Where ? is the sequential framebuffer id of the particular DisplayLink device
edid If a valid EDID blob is written to this file (typically
by a udev rule), then udlfb will use this EDID as a
backup in case reading the actual EDID of the monitor
attached to the DisplayLink device fails. This is
especially useful for fixed panels, etc. that cannot
communicate their capabilities via EDID. Reading
this file returns the current EDID of the attached
monitor (or last backup value written). This is
useful to get the EDID of the attached monitor,
which can be passed to utilities like parse-edid.

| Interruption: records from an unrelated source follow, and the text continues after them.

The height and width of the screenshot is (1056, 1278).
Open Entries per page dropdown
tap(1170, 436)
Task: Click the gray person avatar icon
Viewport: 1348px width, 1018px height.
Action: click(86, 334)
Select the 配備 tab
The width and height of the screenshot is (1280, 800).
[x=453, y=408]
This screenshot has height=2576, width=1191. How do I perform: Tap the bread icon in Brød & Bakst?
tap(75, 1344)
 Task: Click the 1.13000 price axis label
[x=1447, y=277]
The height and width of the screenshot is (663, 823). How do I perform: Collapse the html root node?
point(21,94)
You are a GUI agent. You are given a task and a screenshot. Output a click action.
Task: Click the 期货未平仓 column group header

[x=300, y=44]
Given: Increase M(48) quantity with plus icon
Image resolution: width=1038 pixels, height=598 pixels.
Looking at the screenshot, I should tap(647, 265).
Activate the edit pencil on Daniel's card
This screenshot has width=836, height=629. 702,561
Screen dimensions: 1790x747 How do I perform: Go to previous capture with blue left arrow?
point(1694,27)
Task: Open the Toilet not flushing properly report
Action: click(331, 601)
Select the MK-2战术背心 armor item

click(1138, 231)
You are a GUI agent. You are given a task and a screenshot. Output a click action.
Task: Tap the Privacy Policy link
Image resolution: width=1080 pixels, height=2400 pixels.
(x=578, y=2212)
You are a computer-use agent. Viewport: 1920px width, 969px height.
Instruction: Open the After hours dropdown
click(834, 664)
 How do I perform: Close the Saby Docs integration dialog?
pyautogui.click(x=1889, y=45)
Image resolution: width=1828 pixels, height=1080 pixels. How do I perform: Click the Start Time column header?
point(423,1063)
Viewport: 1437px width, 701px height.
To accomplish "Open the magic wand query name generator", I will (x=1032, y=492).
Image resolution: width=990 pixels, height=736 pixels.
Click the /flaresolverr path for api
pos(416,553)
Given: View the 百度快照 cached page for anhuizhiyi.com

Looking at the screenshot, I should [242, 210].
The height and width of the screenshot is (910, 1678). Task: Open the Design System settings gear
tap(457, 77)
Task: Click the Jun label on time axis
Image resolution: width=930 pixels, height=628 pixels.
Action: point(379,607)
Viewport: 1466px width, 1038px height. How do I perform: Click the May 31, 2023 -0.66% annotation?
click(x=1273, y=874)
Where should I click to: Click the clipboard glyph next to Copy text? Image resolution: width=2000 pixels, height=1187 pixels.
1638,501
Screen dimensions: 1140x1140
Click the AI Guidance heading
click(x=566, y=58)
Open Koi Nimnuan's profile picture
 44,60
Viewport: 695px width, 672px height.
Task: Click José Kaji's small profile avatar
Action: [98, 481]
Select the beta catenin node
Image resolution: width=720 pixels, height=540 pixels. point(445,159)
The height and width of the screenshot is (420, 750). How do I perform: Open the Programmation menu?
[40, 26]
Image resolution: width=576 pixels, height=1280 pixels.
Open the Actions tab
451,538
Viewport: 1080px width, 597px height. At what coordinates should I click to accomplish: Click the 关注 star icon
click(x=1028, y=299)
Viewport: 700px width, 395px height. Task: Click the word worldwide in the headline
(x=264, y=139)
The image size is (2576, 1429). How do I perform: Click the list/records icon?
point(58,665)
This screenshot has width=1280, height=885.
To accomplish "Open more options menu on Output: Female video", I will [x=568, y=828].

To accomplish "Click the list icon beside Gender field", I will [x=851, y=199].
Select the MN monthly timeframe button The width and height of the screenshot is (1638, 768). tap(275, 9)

metrics_bytes_rendered 32-bit count of pixel bytes rendered
metrics_bytes_identical 32-bit count of how many of those bytes were found to be
unchanged, based on a shadow framebuffer check
metrics_bytes_sent 32-bit count of how many bytes were transferred over
USB to communicate the resulting changed pixels to the
hardware. Includes compression and protocol overhead
metrics_cpu_kcycles_used 32-bit count of CPU cycles used in processing the
above pixels (in thousands of cycles).
metrics_reset Write-only. Any write to this file resets all metrics
above to zero. Note that the 32-bit counters above
roll over very quickly. To get reliable results, design
performance tests to start and finish in a very short
period of time (one minute or less is safe).